John was put on board the HMHS (His Majesty's Hospital Ship) "Alexander" at Montevideo, along with quite a few others of the wounded and the ship sailed for home.
It is pretty obvious that the ship was carrying back some munitions of the homeward bound army, because on 22nd November 1807, somewhere in the mid Atlantic, the ship blew up !
John was below decks and the explosion did not touch him. But the ship was on fire, listing and sinking. John could not use his right hand and the ship was now at an angle and in trying to get up the steps to the top deck, we know that he fell some distance. He broke his right thigh bone and so damaged his right ankle that the foot was splayed out at an angle for the rest of his life.
There were some unrecorded heroes there that day (and John's "Guardian Angel") because men from another ship came to the burning and sinking vessel in Atlantic seas to see if they could get anybody off. Only 21 men were saved - John being one of them. The Muster record is so cool as to be chilling "which he was removed before she was lost".

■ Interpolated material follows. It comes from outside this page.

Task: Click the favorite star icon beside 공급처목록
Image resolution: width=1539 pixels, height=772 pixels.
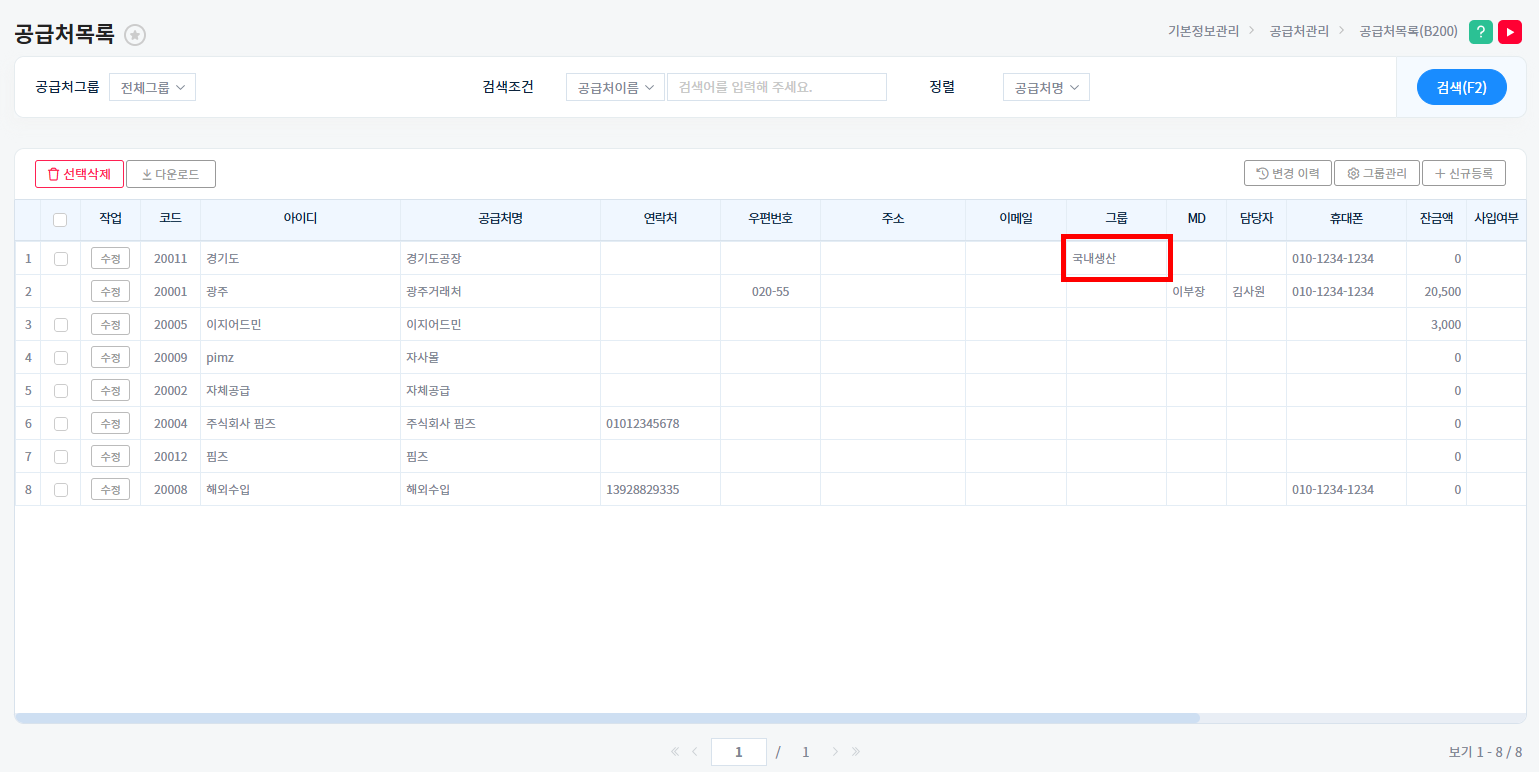Action: click(135, 35)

John came home on another hospital ship, never rejoined his regiment and was obviously still sick in early 1808 when the army granted him an out pension as a disabled veteran. He obviously was in no condition to work and must have had a hard time of it for a few years, living on a pittance in some lodging or other.

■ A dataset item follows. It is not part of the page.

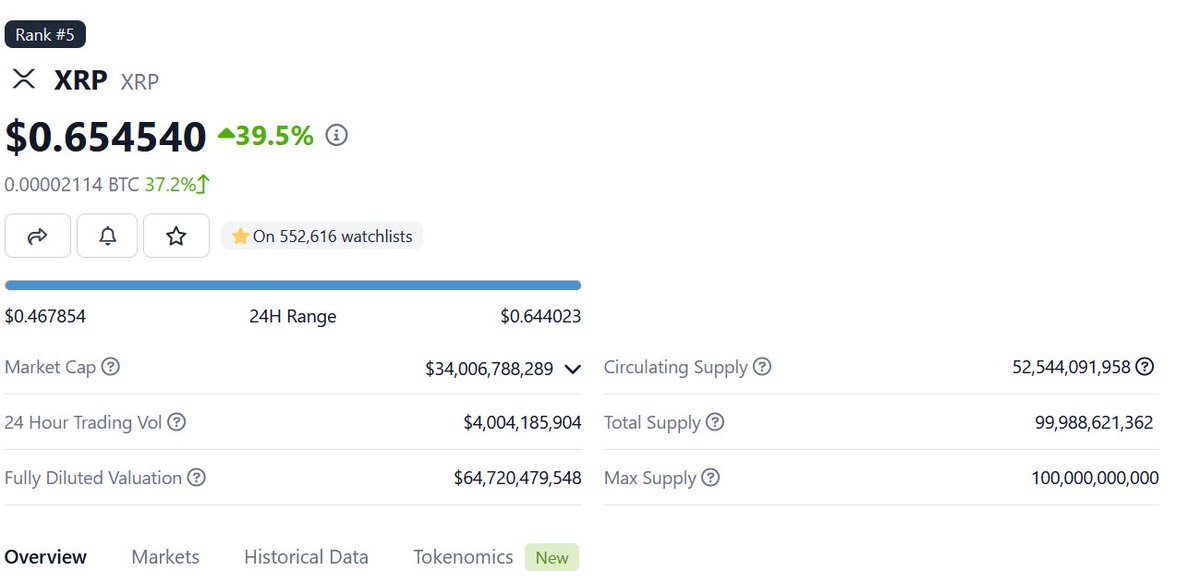Screen dimensions: 1200x583
Task: Click the XRP logo
Action: point(23,79)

In 1812 he returned to the army, obviously disabled and only fit for garrison duty. He was in the 5th Royal Veteran Battalion for two years until 1814 which was disbanded when Napoleon went to Elba. When Napoleon escaped, John was back to the fray again, being enlisted in the 8th Royal Veteran Battalion and finally discharged from the army in 1816 when he was 46. By the time he was discharged his old regiment the 5th Foot (with whom he served for nine years) had another nickname in the army "The Old and Bold", a name which might be applied to John.
I knew pretty much all of the above by 1995, but there was no trace of what happened to John after 1816. You hear so many stories of disabled old soldiers begging in the streets, that I hoped that had not been his fate - but this story has a happy ending.
Years ago, I discovered that there a namesake of this chap in a renowned British military institution - but the age given was totally wrong. A fellow researcher said "it cannot possibly be him" but it was.
The records of Royal Hospital Chelsea for old soldiers (where the "Chelsea Pensioners" reside) are not online, but in 2015 I turned them up at the National Archives in Kew. John Ginn, formerly of the 5th Foot was only 50 (so they may have fiddled his age to get him in) but in 1820, obviously too disabled to look after himself, John petitioned the Chelsea Board to let him in, and they accepted him.
The Hospital was built in 1692 to the designs of Sir Christopher Wren, and remained unaltered for 300 years, only recently having some internal alterations. The men lived then and do now, in Long Wards (John was in Long Ward 10) where each man had a room in a long corridor, not very spacious and known as a "berth" with their uniform on a peg outside the door where also sat each man's military chest with their belongings etc (below). They obviously all messed together for food etc and recreation.
John lived at Chelsea for twenty five years. The stories that he and his mates must have recounted to each other would have filled a million weekly editions of the "Rover". It is my loss that I will never get to hear them. John Ginn died in Chelsea in 1846, he was 76.